§ Material provided:
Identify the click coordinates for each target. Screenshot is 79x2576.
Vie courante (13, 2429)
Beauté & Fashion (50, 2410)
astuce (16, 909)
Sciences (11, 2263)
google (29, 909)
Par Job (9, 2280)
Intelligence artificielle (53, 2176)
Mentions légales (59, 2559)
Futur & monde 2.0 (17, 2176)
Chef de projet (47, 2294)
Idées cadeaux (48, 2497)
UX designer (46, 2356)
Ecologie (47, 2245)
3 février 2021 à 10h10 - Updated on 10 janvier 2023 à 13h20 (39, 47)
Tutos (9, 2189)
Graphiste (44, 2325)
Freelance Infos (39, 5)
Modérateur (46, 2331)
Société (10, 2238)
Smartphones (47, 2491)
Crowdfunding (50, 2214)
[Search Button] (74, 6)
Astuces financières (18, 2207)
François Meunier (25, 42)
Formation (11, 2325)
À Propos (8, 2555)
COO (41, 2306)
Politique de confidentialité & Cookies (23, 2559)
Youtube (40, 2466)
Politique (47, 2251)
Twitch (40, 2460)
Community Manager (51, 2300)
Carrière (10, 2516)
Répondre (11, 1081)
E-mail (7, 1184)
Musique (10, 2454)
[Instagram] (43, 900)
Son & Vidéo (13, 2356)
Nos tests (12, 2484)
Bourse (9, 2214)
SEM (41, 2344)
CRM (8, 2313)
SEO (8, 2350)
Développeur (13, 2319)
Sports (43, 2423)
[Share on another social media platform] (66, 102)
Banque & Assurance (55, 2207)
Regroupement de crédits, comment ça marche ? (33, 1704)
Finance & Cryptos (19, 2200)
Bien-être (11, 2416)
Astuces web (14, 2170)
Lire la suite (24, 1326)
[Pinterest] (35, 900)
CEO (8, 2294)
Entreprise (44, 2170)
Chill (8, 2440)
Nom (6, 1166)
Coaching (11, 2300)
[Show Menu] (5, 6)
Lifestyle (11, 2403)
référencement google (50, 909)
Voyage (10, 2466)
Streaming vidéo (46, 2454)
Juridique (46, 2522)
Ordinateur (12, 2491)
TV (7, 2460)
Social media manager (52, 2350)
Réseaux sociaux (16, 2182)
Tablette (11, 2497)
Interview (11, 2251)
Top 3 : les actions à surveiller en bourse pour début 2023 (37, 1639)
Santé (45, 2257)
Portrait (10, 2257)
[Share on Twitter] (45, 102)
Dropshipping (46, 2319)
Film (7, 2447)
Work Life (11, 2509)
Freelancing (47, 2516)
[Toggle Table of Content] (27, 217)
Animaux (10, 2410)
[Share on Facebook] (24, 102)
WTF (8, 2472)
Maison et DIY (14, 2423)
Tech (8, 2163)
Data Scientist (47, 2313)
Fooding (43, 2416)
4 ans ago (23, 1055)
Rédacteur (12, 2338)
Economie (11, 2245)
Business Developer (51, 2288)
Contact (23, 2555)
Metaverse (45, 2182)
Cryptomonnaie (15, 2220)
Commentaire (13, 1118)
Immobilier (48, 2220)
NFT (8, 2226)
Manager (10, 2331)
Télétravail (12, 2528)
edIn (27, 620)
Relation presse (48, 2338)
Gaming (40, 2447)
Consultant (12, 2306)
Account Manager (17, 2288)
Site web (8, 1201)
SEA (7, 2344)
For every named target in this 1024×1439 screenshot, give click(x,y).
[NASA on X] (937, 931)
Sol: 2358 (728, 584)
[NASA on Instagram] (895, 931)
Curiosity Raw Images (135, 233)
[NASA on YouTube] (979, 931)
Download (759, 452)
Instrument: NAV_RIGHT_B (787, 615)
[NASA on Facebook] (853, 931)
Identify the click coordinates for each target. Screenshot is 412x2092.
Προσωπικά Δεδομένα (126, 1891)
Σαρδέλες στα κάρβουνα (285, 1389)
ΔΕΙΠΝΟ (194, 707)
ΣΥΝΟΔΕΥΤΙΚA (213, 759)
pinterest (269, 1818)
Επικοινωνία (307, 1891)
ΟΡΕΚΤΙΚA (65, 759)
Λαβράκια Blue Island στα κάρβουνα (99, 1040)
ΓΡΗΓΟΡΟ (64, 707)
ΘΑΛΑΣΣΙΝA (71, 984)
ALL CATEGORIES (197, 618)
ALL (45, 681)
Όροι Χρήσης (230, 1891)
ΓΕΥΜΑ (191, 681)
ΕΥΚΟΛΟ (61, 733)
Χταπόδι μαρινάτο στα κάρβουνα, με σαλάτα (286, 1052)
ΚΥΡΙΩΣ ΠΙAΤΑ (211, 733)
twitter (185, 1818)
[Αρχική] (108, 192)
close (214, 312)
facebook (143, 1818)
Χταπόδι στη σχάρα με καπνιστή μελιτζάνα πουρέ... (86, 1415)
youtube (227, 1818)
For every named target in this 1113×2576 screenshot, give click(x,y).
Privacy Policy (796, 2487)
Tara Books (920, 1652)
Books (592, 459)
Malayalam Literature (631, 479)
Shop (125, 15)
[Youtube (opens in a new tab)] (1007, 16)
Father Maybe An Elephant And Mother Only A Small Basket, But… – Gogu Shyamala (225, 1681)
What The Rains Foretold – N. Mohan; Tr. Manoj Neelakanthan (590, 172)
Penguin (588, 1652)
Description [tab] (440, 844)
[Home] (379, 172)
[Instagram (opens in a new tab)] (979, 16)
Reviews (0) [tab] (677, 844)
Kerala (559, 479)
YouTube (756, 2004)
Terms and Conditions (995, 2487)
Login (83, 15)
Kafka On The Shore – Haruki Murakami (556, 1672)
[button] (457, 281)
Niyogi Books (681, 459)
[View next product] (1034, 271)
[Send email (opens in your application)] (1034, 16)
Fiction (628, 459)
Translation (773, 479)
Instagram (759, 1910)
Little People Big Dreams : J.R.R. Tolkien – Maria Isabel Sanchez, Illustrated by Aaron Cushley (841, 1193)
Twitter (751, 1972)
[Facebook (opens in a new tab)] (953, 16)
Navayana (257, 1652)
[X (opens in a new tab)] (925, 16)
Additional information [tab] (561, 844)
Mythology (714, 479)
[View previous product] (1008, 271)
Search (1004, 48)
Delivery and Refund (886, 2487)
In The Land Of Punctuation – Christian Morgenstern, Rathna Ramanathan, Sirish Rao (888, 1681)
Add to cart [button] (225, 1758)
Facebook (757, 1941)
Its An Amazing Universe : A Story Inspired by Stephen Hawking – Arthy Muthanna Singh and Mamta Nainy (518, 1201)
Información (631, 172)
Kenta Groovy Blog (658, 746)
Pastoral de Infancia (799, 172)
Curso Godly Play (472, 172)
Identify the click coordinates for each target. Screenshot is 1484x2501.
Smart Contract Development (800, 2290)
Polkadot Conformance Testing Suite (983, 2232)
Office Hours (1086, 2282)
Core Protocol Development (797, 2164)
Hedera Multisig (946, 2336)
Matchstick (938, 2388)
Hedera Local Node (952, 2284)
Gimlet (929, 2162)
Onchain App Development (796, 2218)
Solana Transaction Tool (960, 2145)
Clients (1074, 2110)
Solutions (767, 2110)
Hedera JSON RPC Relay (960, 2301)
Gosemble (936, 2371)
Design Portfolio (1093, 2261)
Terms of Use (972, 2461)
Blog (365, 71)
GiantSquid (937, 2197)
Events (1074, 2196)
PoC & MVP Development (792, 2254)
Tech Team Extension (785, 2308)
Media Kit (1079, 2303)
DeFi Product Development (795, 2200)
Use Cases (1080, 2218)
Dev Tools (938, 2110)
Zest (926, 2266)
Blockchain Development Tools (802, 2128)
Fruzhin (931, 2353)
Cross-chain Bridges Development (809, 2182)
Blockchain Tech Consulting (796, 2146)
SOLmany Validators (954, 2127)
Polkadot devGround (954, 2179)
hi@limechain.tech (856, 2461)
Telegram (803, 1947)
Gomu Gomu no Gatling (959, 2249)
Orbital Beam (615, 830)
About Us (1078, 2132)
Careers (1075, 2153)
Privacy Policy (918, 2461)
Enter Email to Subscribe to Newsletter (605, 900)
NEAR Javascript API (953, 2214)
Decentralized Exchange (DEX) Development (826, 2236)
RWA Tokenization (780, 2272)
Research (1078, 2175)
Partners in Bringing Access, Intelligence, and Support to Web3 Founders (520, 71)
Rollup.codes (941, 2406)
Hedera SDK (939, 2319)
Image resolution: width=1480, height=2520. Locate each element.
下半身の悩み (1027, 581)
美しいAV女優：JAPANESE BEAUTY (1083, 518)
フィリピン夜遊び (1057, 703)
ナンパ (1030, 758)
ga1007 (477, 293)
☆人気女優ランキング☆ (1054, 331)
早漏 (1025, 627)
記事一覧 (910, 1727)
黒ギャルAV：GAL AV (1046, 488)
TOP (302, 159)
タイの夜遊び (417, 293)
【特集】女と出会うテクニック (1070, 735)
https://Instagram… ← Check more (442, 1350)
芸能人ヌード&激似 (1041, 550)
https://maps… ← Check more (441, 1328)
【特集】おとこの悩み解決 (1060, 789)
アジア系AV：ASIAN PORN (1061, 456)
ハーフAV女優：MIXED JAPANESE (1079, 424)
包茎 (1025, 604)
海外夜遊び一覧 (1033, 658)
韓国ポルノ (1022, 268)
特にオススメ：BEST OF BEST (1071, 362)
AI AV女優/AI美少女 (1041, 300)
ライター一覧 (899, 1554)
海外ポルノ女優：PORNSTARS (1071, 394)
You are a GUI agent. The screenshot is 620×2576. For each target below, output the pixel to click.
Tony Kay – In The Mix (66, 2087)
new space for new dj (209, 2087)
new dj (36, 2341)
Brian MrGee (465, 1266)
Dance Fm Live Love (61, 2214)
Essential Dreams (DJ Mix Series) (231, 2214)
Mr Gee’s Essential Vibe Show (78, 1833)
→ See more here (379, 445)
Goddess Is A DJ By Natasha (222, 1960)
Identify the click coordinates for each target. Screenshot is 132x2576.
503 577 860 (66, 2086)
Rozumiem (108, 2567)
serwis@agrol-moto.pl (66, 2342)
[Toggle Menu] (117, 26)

§ What you need to do:
Give back every line of the listing where the word "Hedera" shows up.

§ Task answer:
Hedera Multisig (946, 2336)
Hedera Local Node (952, 2284)
Hedera JSON RPC Relay (960, 2301)
Hedera SDK (939, 2319)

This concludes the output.